I recently received a lovely e-mail from Pope Joan author, Donna Cross. I was very excited to find her e-mail in my in box and even more excited to learn that she was asking me to consider promoting a contest being held on her web site. The winner of the contest will get to walk the red carpet at the film premier of Pope Joan. I have a copy of Pope Joan and am thrilled to host Donna Cross here at Planet Books by way of her guest post. Pope Joan is a great historical fiction novel about the legendary female Pope who, legend has it, held the position of Pope around 850 A.D.
I hope you will go check out the contest rules and enter to win HERE. Without further adieu, here is Donna Cross!
The Heart of the Matter
When I asked Karen what she would like me to write for my guest blog, she replied, “About the initial intrigue you felt for Pope Joan and your reaction to the novel being picked up by Hollywood.”

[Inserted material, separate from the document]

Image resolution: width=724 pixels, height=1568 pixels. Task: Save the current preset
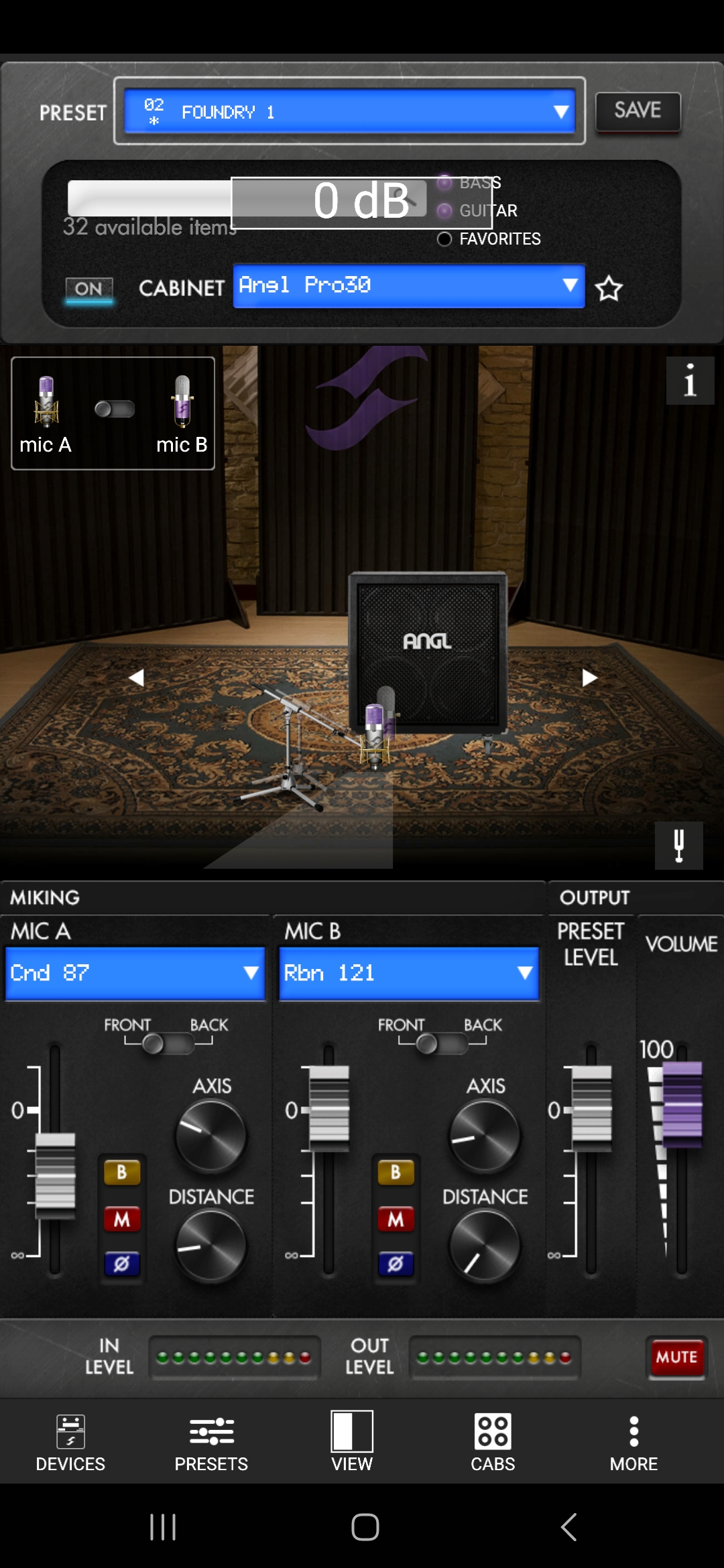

Though separated greatly by time–it was over ten years between my “initial intrigue” for Joan and the novel’s optioning by Hollywood–these questions are deeply interconnected, for they speak directly to how I feel about my heroine.
I first came across Joan’s story in a piece of chance reading–a passing reference in a French book to “Le Pape Jeanne”–Pope Joan. At first I thought this was an amusing typo, a “slip of the pen” that accidentally substituted “Jeanne” for “Jean”. But a few weeks later, my daughter Emily had an assignment for school that required her to go to the library. She was then too young to drive herself, so I had to take her. (She’s now an accomplished veterinarian, so you see how long it took me to write this freakin’ book!)
While Emily was off doing her research, I had time to kill. So I wandered over to the New Catholic Encyclopedia to check out that odd passing reference. Truth to tell, I didn’t expect to find anything. But when there was an entry in the NCE for “Pope Joan”, I stood in that library with my jaw dropped open. I couldn’t believe it–could not believe that such a remarkable story had existed for centuries–and I hadn’t even heard of it!
I knew on the spot that it’s what I wanted to write about. I thought then–hey, I still think–that it’s a “drop-dead” story, as they say in the book business. I was astonished at my good fortune in having stumbled across it.
So what first intrigued me about Joan’s story was its secrecy, for it is one of the great lost mystery-legends of history. What kept me interested was the woman herself. She’s an inspiring example of female empowerment through learning. In a time when it was widely believed that women could not reason and should not be educated, she was renowned for the brilliance of her mind and the superiority of her learning (some chroniclers describe her as a “prodigy of learning”, just like Mozart was a “prodigy of music”). What a stirring story for our daughters, and all the daughters of the world (many of whom are still struggling for the right to education just as Joan did over a thousand years ago).
Over the long course of over seven years of researching and writing this novel, I came to admire my heroine Joan very much. So of course I was worried about what the movie would be like. I took to heart the words of one fellow-writer who said, “Optioning your book to a movie company is like handing your child over to the Charles Manson day-care center!”
I didn’t write the screenplay for the upcoming Constantin Film, but I helped with it (the screenwriter/director were very generous about including me). And here’s what I learned: each page of a screenplay equals one minute of screen time, so 140 pages equals a 2 hour, 20 minute film. My novel is 400 pages long. 140 pages to tell a 400 page story–of course it’s impossible to fully realize any novel in movie form–unless you’re willing to sit through a 6 hour film!
All a novelist can hope for, when her book is turned into film, is that the movie stay true to the “deep heart” of the story. The upcoming release by Constantin has certainly accomplished this, for the theme of female empowerment through learning remains intact–enhanced by the dramatic imagery of the silver screen. Johanna Wokalek is brilliant as Joan, as is David Wenham (voted Sexiest Australian of 2007) as Gerold. When he asks Joan to come away with him, sacrificing all that she has accomplished and become, you REALLY feel her temptation! John Goodman was born to play the part of Pope Sergius; those who have only seen him as a comedy actor do not yet know how powerful he can be in a dramatic role.
I think that Joan herself, if she was anything like the woman I imagined in my novel, would be pleased at this re-telling of her story. If it inspires even one young girl to stay in school, to work her absolute hardest in full exercise of her qualities of mind, heart, and spirit, then the movie will have done its job. And so will I.